• **YOUR OBJECTIVE**
Every record shown below should be duplicated exactly.

**********

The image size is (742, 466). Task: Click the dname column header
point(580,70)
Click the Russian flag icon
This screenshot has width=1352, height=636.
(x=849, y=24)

**********

• **RESULT OF THE TASK**
The image size is (742, 466). Task: Click the dname column header
point(580,70)
Click the Russian flag icon
This screenshot has width=1352, height=636.
(x=849, y=24)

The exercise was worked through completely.